(Problem) Which lines run from the one with "Viewport: 435px width, 287px height." through the end of the data? Retype them exactly, without pictures.

────────────────────────────────────────

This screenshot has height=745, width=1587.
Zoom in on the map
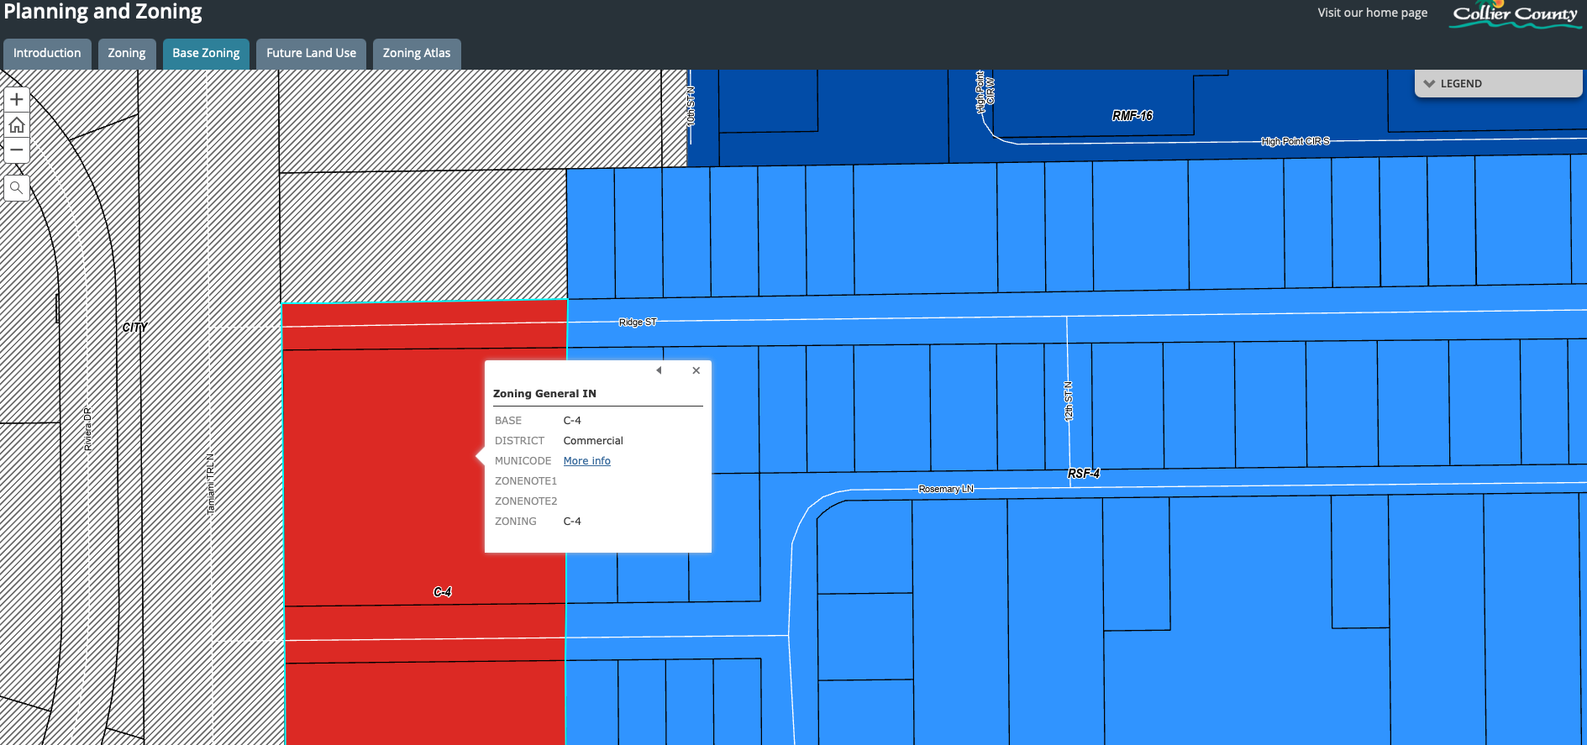17,100
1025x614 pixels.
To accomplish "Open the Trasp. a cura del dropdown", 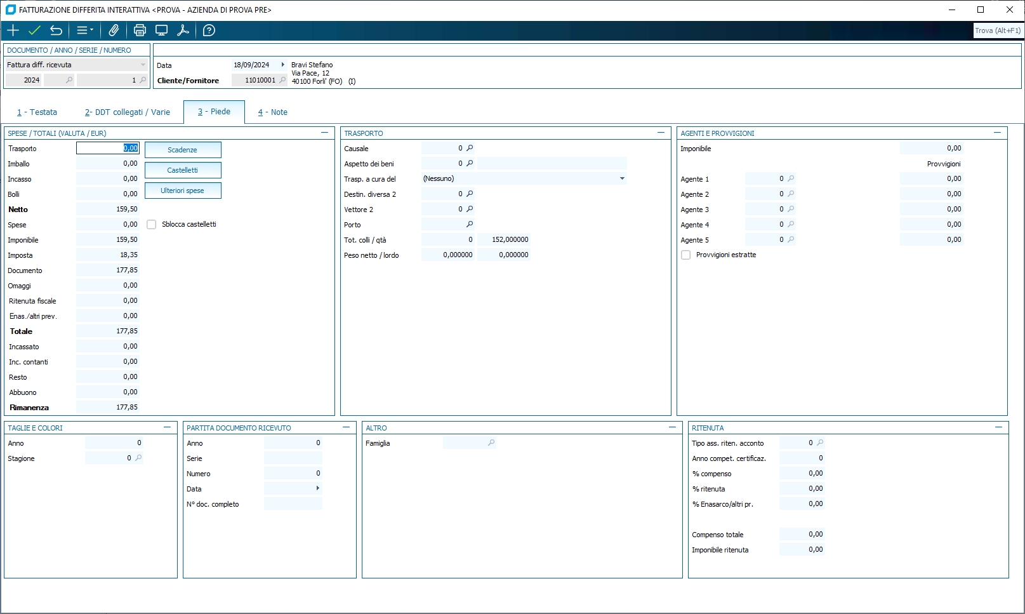I will click(x=622, y=178).
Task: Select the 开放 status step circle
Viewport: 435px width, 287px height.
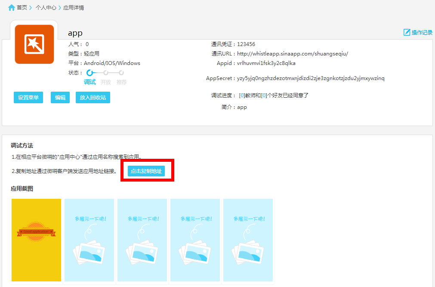Action: 105,73
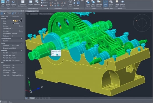The width and height of the screenshot is (153, 103).
Task: Open the Materials Browser
Action: 123,3
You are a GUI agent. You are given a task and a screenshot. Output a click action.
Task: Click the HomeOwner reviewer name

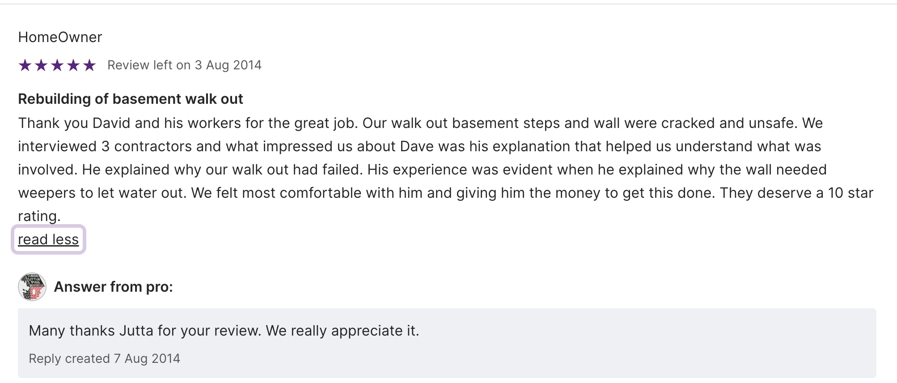point(60,37)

────────────────────────────────────────

(Task solution)
Viewport: 435px width, 287px height.
Action: 105,73
The width and height of the screenshot is (153, 103).
Task: Open the Materials Browser
Action: 123,3
You are a GUI agent. You are given a task and a screenshot. Output a click action.
Task: Click the HomeOwner reviewer name

point(60,37)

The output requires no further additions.